*Exercise inputs*
------------------------------------------------------------------------

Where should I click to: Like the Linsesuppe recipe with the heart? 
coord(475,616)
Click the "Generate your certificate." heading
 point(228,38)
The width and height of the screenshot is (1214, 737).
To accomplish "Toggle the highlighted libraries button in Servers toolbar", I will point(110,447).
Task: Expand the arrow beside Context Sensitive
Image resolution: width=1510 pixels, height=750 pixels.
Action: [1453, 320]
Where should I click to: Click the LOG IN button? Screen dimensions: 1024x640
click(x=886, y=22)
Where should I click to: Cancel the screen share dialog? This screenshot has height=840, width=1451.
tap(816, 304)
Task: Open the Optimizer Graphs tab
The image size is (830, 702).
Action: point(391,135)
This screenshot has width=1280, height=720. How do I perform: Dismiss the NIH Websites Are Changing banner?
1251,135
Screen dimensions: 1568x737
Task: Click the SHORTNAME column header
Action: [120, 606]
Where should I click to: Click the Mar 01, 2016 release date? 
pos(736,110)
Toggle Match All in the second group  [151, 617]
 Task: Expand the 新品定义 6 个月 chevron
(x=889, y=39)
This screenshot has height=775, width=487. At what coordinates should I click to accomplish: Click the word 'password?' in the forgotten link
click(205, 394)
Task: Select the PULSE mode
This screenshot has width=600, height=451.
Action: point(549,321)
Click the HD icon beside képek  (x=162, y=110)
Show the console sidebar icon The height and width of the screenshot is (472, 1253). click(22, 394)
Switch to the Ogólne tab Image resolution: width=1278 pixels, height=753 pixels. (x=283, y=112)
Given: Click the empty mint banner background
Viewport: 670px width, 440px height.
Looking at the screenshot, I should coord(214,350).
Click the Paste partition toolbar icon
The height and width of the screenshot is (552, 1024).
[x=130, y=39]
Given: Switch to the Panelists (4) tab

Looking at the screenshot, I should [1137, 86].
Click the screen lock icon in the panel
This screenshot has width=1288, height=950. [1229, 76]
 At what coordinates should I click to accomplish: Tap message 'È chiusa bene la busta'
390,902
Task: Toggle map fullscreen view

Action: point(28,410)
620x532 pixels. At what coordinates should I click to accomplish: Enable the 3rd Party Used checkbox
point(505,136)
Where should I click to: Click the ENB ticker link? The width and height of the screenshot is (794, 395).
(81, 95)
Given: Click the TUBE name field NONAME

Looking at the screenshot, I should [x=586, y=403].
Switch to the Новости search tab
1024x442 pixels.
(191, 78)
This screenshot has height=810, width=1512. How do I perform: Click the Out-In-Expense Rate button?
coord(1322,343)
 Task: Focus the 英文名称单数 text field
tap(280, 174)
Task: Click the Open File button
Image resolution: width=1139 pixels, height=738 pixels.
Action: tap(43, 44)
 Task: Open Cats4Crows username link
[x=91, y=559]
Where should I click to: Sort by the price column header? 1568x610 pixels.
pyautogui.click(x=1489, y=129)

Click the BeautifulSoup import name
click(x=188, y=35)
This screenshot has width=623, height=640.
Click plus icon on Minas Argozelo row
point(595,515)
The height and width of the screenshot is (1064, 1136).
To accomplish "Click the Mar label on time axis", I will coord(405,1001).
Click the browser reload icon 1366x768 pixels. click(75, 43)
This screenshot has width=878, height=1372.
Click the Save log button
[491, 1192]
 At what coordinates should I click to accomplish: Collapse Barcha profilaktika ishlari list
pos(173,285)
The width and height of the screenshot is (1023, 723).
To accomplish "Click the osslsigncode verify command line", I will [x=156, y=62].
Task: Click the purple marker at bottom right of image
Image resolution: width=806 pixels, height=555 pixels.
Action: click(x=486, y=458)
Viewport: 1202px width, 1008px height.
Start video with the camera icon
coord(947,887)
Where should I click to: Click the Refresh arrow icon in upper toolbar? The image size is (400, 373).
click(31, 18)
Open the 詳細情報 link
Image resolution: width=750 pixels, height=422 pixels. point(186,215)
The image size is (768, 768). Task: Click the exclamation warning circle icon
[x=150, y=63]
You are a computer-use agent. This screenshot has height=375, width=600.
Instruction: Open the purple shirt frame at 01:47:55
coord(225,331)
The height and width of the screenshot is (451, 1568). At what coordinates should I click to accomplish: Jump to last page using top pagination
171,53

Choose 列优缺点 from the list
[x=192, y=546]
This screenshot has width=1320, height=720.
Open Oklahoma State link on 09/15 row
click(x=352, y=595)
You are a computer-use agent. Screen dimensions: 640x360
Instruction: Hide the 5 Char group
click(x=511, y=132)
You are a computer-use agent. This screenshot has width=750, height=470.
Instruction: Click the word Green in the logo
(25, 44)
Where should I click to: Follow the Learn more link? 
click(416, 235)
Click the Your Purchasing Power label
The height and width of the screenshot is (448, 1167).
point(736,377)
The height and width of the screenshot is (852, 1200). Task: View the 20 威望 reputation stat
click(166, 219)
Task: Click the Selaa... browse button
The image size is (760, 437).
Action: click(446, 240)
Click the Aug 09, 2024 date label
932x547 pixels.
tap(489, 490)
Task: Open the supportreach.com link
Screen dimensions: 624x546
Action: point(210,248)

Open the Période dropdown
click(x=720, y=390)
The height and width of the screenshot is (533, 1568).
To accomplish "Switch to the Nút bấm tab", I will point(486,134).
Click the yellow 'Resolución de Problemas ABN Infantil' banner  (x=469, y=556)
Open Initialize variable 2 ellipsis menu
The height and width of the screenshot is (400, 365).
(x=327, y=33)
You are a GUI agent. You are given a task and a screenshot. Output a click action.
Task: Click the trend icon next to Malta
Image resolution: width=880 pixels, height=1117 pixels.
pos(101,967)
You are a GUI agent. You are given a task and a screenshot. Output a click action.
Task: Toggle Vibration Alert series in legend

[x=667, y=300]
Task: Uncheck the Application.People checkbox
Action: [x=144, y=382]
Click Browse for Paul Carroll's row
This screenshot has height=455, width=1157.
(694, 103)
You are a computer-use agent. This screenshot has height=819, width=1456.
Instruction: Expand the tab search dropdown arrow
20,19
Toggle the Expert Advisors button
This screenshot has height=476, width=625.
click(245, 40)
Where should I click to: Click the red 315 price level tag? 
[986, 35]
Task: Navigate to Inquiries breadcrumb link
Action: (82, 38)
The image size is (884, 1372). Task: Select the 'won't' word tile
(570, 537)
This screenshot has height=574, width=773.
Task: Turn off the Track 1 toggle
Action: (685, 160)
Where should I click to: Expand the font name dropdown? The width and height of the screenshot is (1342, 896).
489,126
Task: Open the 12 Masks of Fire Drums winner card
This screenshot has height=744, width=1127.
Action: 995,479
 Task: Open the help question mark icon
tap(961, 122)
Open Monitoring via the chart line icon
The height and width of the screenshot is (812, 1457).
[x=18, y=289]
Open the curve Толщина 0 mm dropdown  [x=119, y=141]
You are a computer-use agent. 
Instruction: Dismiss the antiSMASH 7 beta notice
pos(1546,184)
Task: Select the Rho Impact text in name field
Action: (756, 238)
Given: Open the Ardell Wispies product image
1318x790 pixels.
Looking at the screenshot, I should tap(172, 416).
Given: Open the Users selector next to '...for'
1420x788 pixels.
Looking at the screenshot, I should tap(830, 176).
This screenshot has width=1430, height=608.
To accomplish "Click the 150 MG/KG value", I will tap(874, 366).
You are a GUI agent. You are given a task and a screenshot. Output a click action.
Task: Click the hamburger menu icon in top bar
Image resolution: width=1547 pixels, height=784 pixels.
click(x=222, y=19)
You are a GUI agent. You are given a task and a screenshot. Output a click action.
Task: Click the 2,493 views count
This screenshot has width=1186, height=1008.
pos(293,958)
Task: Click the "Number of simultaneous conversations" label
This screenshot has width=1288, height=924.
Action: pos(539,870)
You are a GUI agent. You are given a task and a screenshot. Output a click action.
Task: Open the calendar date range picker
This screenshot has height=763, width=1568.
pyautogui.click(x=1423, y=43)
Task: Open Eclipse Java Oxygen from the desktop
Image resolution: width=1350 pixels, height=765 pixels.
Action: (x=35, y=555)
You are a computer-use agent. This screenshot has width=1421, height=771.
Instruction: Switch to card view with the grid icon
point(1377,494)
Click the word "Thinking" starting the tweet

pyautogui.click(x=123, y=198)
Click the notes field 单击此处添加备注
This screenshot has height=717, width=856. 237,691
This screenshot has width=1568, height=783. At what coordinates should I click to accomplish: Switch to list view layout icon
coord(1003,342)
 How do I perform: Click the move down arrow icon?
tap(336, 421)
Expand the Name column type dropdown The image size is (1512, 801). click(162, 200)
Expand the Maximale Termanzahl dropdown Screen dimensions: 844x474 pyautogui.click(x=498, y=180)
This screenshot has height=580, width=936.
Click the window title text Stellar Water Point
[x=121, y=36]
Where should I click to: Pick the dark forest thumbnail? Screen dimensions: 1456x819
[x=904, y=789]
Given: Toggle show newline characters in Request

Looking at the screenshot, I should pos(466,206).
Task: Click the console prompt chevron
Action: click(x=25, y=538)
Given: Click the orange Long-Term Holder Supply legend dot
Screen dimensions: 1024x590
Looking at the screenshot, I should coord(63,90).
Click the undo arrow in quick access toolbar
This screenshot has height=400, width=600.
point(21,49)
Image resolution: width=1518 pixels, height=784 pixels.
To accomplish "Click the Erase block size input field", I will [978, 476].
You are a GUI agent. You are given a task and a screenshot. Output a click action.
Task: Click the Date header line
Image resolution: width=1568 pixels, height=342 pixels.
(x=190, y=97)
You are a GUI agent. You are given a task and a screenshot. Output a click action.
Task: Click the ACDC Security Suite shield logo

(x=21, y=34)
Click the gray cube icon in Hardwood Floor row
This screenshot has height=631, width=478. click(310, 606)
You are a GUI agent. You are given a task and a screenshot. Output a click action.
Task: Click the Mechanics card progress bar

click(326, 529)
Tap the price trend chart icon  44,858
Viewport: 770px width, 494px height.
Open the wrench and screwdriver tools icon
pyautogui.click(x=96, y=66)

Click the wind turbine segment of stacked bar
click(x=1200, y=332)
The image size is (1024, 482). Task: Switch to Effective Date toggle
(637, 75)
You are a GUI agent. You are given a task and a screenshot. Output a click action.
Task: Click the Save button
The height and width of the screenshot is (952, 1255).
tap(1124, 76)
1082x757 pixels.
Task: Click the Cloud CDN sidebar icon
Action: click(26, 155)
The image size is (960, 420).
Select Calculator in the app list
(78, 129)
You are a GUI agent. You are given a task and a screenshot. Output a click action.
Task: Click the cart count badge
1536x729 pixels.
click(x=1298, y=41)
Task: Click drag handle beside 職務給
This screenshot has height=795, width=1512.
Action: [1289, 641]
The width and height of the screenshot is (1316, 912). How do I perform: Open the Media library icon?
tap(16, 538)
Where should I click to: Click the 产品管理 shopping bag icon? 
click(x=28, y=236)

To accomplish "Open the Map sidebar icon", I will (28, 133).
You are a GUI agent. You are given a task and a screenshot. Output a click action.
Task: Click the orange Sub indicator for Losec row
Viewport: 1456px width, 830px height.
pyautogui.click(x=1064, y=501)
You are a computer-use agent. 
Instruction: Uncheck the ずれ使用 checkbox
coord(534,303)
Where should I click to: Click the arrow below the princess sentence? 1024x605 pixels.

------------------------------------------------------------------------

*Your goal*
Print the data above verbatim, beginning at the line that contains "This screenshot has height=580, width=936." and ending after the line that contains "Action: [1289, 641]".

*Final result*
This screenshot has height=580, width=936.
Click the window title text Stellar Water Point
[x=121, y=36]
Where should I click to: Pick the dark forest thumbnail? Screen dimensions: 1456x819
[x=904, y=789]
Given: Toggle show newline characters in Request

Looking at the screenshot, I should pos(466,206).
Task: Click the console prompt chevron
Action: click(x=25, y=538)
Given: Click the orange Long-Term Holder Supply legend dot
Screen dimensions: 1024x590
Looking at the screenshot, I should coord(63,90).
Click the undo arrow in quick access toolbar
This screenshot has height=400, width=600.
point(21,49)
Image resolution: width=1518 pixels, height=784 pixels.
To accomplish "Click the Erase block size input field", I will [978, 476].
You are a GUI agent. You are given a task and a screenshot. Output a click action.
Task: Click the Date header line
Image resolution: width=1568 pixels, height=342 pixels.
(x=190, y=97)
You are a GUI agent. You are given a task and a screenshot. Output a click action.
Task: Click the ACDC Security Suite shield logo

(x=21, y=34)
Click the gray cube icon in Hardwood Floor row
This screenshot has height=631, width=478. click(310, 606)
You are a GUI agent. You are given a task and a screenshot. Output a click action.
Task: Click the Mechanics card progress bar

click(326, 529)
Tap the price trend chart icon  44,858
Viewport: 770px width, 494px height.
Open the wrench and screwdriver tools icon
pyautogui.click(x=96, y=66)

Click the wind turbine segment of stacked bar
click(x=1200, y=332)
The image size is (1024, 482). Task: Switch to Effective Date toggle
(637, 75)
You are a GUI agent. You are given a task and a screenshot. Output a click action.
Task: Click the Save button
The height and width of the screenshot is (952, 1255).
tap(1124, 76)
1082x757 pixels.
Task: Click the Cloud CDN sidebar icon
Action: click(26, 155)
The image size is (960, 420).
Select Calculator in the app list
(78, 129)
You are a GUI agent. You are given a task and a screenshot. Output a click action.
Task: Click the cart count badge
1536x729 pixels.
click(x=1298, y=41)
Task: Click drag handle beside 職務給
This screenshot has height=795, width=1512.
Action: [1289, 641]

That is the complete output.